━━━ Information ━━━

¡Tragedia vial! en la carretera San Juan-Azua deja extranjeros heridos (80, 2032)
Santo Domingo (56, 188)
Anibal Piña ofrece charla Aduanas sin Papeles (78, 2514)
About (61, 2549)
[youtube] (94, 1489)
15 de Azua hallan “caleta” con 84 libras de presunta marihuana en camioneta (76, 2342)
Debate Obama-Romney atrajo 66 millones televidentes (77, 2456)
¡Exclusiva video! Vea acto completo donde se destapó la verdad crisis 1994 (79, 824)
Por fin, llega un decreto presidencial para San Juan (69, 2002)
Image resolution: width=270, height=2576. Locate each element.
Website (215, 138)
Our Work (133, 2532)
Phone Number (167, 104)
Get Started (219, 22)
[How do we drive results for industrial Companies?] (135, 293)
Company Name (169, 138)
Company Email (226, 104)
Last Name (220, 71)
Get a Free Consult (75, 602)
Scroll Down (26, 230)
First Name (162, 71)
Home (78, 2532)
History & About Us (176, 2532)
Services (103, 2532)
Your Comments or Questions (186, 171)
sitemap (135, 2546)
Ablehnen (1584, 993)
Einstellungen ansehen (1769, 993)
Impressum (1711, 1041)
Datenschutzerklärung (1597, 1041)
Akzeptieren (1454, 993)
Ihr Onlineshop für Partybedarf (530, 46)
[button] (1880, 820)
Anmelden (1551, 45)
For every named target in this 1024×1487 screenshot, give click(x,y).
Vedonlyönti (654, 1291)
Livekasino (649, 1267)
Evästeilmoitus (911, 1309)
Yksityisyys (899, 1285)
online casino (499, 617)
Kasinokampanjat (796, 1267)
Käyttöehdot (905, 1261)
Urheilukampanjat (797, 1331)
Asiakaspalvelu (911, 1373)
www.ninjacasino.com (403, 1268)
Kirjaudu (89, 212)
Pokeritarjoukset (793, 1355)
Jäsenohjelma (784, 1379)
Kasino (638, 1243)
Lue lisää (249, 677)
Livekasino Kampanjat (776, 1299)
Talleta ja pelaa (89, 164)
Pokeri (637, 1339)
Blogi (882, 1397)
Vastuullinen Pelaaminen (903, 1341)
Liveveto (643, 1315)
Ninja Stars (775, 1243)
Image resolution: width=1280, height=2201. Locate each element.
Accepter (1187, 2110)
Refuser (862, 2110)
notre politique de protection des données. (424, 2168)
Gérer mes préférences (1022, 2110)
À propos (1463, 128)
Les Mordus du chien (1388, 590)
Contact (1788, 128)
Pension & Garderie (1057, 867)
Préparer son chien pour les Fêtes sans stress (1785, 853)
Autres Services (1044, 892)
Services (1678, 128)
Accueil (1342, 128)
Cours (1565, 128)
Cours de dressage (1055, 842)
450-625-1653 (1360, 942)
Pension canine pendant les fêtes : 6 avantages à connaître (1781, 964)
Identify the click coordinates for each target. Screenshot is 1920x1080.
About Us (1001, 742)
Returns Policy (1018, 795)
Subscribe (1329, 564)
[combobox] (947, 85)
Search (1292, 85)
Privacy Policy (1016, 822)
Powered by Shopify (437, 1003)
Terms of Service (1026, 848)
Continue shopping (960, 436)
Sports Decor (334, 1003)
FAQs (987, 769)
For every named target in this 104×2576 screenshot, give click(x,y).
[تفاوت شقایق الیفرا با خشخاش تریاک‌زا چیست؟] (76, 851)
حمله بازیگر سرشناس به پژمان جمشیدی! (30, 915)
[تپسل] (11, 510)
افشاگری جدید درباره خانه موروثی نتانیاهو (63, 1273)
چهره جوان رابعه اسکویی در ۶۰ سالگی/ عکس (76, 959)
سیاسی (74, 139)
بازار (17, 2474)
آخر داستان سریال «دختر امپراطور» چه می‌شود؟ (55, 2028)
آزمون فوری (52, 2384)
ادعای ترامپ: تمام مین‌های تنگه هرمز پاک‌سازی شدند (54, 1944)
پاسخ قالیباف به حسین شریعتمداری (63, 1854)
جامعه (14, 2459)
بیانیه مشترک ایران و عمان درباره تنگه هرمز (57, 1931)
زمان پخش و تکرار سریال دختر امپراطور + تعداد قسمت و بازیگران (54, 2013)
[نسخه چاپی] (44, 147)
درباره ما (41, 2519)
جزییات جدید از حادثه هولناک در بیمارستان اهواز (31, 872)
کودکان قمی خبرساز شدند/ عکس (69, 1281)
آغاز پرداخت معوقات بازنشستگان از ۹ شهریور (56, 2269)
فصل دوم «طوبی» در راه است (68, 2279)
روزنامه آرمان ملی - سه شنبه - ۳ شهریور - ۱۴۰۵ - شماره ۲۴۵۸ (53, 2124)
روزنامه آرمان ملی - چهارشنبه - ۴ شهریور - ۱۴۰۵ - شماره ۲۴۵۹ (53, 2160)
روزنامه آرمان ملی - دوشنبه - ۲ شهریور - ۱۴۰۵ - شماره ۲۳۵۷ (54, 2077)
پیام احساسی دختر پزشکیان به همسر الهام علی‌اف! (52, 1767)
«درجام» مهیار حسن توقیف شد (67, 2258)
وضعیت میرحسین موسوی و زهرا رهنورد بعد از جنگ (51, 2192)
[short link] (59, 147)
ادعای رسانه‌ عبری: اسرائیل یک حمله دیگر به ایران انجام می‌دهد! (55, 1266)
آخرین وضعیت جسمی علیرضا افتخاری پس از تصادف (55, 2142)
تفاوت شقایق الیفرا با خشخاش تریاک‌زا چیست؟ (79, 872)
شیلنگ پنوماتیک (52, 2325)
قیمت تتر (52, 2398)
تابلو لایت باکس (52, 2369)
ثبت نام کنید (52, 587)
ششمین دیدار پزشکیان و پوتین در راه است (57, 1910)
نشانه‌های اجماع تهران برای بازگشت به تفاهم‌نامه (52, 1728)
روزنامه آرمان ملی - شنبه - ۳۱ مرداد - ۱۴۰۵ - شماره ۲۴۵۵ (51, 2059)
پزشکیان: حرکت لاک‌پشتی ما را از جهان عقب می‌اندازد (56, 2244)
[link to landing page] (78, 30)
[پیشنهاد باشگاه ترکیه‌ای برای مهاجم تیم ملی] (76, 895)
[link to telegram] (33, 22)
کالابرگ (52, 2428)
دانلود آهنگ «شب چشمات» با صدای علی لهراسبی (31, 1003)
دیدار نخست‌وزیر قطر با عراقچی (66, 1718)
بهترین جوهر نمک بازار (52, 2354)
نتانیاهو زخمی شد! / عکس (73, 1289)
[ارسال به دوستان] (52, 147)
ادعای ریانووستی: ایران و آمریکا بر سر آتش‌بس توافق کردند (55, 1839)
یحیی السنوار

━━━

* What the exercise asks
From the entries, report every line in which the string "امپراطور" occurs.

* Answer box
آخر داستان سریال «دختر امپراطور» چه می‌شود؟ (55, 2028)
زمان پخش و تکرار سریال دختر امپراطور + تعداد قسمت و بازیگران (54, 2013)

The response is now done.